Sébastien Jumel, né le 20 décembre 1971 à Sainte-Adresse, est un homme politique français, membre du PCF. Élu conseiller général dans le canton de Dieppe-Ouest en octobre 2002, il devient maire de Dieppe (Seine-Maritime) en 2008. Il est tête de liste du Front de gauche pour les élections régionales de 2010.

Origines[modifier | modifier le code]

Sébastien Jumel est le fils d'un père soudeur « «anarcho-syndicaliste et encarté CGT » et d'une mère, de « culture catholique », travaillant en maison de retraite[1]. Il passe une partie de son enfance à Caucriauville (Le Havre).

Études[modifier | modifier le code]

Après une scolarisation dans un collège en ZEP de la ville de Gonfreville-l'Orcher, il est diplômé d'un Baccalauréat en sciences économiques (1989), d'une licence en administration publique (1992) et d'un DEA en droit et gestion des collectivités locales de l'université d'Aix-en-Provence.

Carrière politique[modifier | modifier le code]

En 1986, lycéen au Havre, il participe aux manifestations contre la réforme des universités présenté par le ministre Alain Devaquet. En 1989, âgé de 18 ans, militant de l’Unef, il adhère au Parti communiste français[1].

En 1994, Christian Cuvilliez, maire de Dieppe, l'engage pour devenir son directeur de cabinet.

En 1995, Sébastien Jumel est élu au Comité fédéral puis au bureau de la fédération de Seine-Maritime du PCF.

De 1997 à 2002, il est assistant parlementaire de Christian Cuvilliez durant son mandat de député.

En 2001, alors que Christian Cuvilliez est mis en examen dans une affaire d'emplois fictifs, Sébastien Jumel prend la défense de son "mentor"[2] mais celui-ci est battu aux élections municipales puis aux élections législatives l'année suivante avant d'être condamné par les tribunaux et privé de ses droits civiques. Sébastien Jumel devient alors assistant parlementaire du député de la huitième circonscription de la Seine-Maritime, Daniel Paul.

En 2002, il est candidat lors de l'élection dans le canton de Dieppe-Ouest organisée à la suite de la démission d'Édouard Leveau de son poste de conseiller général. Contre toute attente, Sébastien Jumel est élu conseiller général contre Annick Leveau, la candidate UMP et épouse du maire de Dieppe. Il commence alors à construire son réseau dans la ville de Dieppe avec le soutien des principaux adjoints de l'ancienne équipe municipale et de Christian Cuvilliez[3].

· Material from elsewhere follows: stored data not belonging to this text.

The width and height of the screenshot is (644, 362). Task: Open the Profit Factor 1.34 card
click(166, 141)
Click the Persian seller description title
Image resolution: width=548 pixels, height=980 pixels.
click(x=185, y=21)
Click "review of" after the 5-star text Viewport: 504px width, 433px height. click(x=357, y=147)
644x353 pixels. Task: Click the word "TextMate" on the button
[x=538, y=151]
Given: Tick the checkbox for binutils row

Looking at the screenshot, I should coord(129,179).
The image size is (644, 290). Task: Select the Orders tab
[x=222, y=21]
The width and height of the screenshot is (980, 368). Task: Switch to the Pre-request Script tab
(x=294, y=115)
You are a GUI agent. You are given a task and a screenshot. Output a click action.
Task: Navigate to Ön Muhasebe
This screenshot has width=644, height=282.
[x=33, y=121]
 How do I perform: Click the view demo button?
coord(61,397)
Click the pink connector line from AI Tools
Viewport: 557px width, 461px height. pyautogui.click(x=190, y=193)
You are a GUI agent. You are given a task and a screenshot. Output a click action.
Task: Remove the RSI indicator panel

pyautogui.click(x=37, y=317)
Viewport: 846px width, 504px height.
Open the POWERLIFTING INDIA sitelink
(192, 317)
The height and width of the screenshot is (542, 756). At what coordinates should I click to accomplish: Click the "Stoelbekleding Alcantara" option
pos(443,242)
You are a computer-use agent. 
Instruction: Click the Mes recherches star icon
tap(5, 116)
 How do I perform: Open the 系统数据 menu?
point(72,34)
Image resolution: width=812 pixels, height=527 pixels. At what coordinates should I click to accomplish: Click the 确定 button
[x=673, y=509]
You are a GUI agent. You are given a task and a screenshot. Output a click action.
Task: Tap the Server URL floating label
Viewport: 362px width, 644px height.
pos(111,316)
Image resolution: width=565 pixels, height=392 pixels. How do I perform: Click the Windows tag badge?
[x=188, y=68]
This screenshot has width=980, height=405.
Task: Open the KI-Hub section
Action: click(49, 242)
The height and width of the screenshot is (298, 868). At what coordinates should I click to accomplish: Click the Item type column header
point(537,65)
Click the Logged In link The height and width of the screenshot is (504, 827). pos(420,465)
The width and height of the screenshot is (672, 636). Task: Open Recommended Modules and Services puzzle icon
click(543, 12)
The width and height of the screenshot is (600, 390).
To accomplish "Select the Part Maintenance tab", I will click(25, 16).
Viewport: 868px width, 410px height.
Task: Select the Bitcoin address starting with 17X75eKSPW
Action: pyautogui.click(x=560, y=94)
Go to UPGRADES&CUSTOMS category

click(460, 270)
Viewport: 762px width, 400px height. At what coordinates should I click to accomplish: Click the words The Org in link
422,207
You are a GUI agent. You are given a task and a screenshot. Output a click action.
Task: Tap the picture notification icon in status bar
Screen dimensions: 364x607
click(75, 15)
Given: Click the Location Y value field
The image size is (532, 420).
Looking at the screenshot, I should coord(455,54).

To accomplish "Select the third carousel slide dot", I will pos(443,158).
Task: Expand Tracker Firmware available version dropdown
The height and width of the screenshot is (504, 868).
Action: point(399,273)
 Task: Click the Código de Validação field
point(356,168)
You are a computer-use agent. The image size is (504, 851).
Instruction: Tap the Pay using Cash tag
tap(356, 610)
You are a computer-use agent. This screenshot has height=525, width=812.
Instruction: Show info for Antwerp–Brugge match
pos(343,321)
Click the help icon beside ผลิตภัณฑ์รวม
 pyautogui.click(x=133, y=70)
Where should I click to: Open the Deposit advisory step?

En 2004, à la suite de la victoire de la gauche dans le département, Sébastien Jumel devient vice-président du Conseil général de Seine-Maritime et président de la commission départementale de la Jeunesse-Sport-Culture-Tourisme.

En 2007, il est le candidat du PCF lors des élections législatives de 2007 dans la onzième circonscription de la Seine-Maritime. Il est battu dès le premier tour, arrivant en troisième position derrière Sandrine Hurel et Jean Bazin. Il se désiste en faveur de Sandrine Hurel qui est élue députée au second tour.

Lors des élections municipales de mars 2008, il mène les négociations au nom du PCF, avec les représentants du PS et ceux des Verts pour constituer à Dieppe une liste d'union de la gauche dès le premier tour des élections municipales.

Maire de Dieppe (depuis 2008)[modifier | modifier le code]

C'est à la tête d'une telle liste, intitulée « Rassemblés, Dieppe avance », comprenant notamment en 3e position l'ancien maire Christian Cuvilliez, qu'il est élu maire de Dieppe dès le 9 mars, avec 55,47 % des suffrages[4] (8 411 voix) contre 40,68 % (6 168 voix) à Jean Bazin (UMP) et 3,85 % à Bruno Ricque (Parti des travailleurs).

Celui que le journal local, les Informations dieppoises a surnommé « le camarade maire »[2] prend ses fonctions le 14 mars 2008 en l'absence de son prédécesseur à la mairie qui s'abstient d'ouvrir le conseil et dont le nom est chaque fois sifflé dès qu'il est prononcé[5].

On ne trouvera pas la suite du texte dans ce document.